BEGIN

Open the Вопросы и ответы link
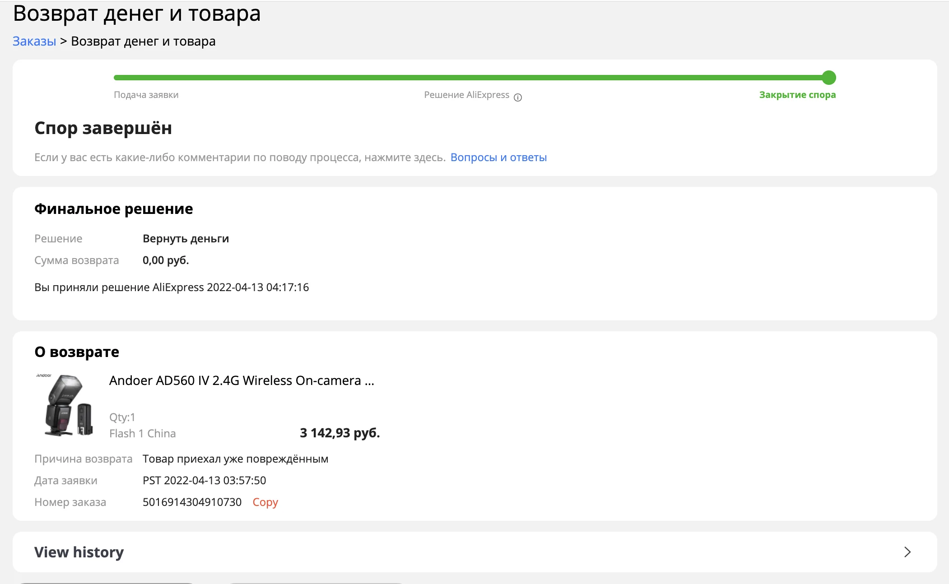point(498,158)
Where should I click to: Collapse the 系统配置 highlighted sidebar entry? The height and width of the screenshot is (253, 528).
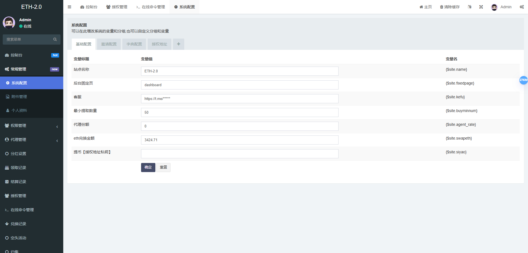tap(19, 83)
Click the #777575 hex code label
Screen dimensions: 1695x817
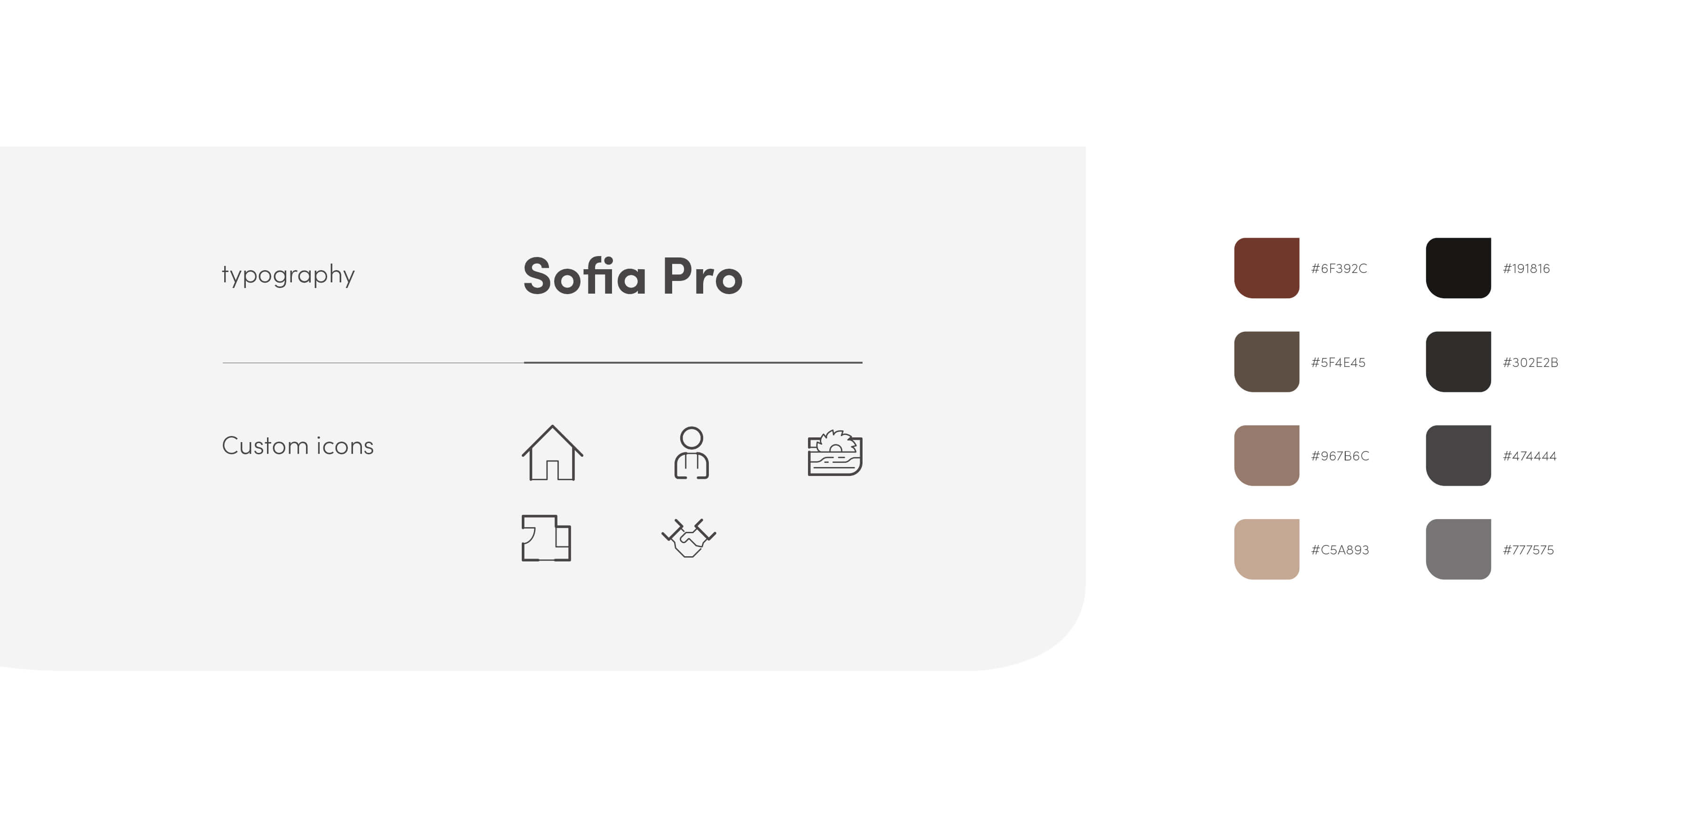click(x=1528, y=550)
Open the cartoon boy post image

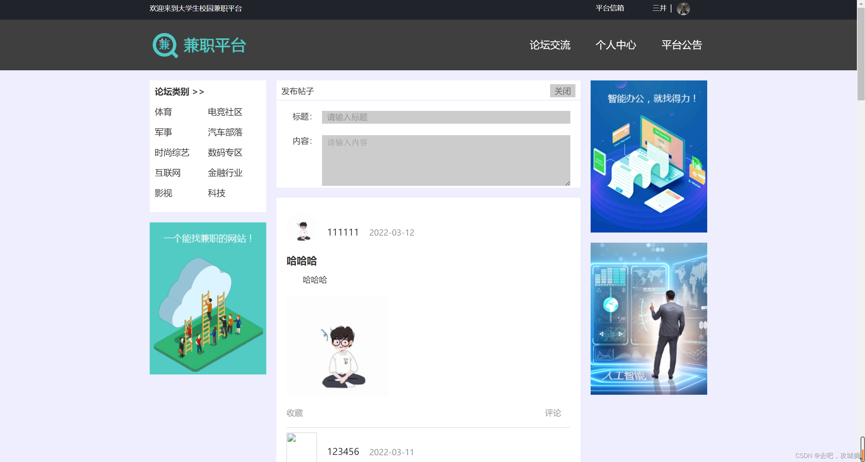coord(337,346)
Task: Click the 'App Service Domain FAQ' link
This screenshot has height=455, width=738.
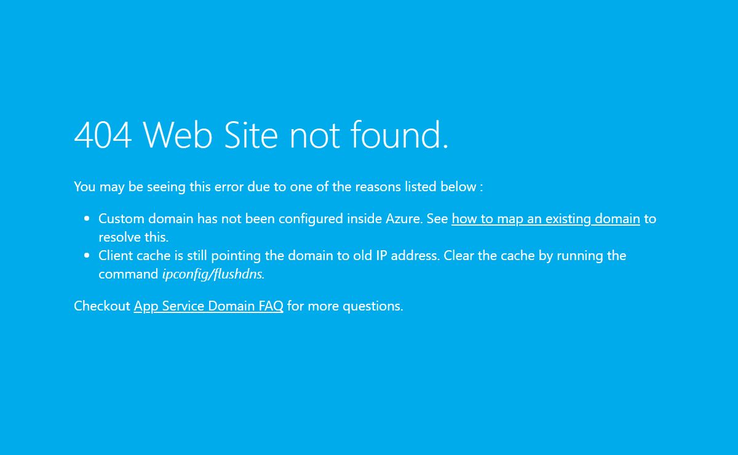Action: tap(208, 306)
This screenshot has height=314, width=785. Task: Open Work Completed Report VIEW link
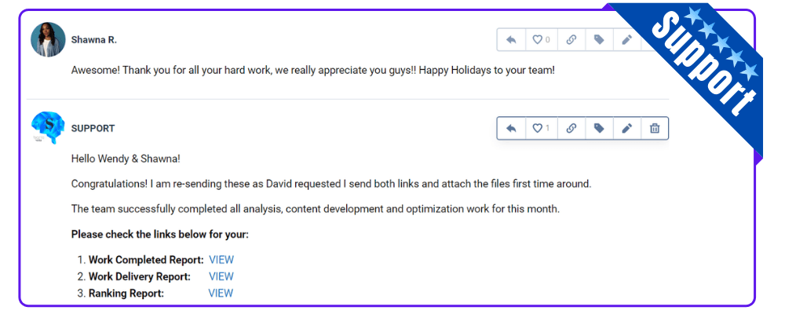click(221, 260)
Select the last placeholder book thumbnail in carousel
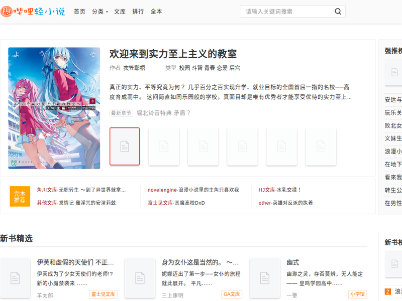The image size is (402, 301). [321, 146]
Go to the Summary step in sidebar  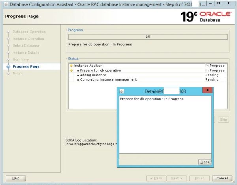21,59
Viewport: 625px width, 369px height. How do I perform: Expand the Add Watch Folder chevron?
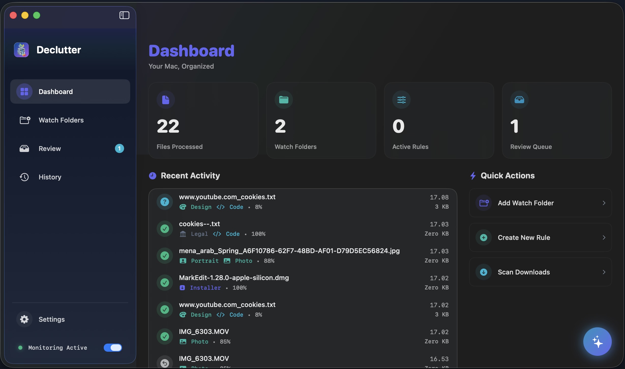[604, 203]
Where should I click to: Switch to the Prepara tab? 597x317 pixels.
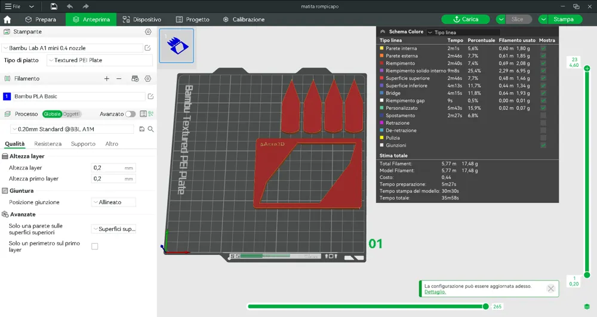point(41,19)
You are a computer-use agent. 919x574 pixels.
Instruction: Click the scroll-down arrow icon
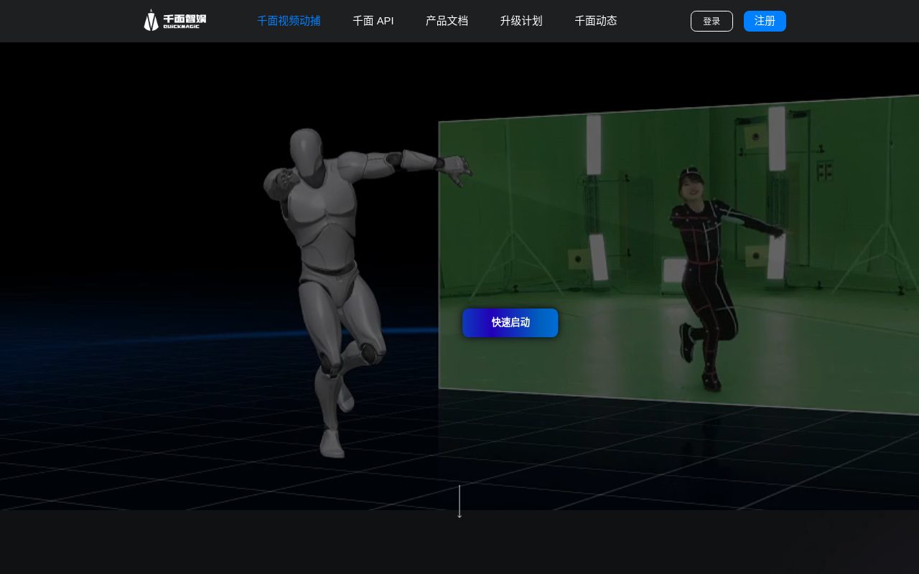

END

## The request
Copy the records from the start through the line containing "coord(337,346)", replacing "Open" with "Select" and changing nothing else. Leave the pictures out of your answer.

## Answer to the task
Select the Вопросы и ответы link
point(498,158)
Where should I click to: Collapse the 系统配置 highlighted sidebar entry? The height and width of the screenshot is (253, 528).
tap(19, 83)
Click the #777575 hex code label
Screen dimensions: 1695x817
click(x=1528, y=550)
Select the cartoon boy post image

coord(337,346)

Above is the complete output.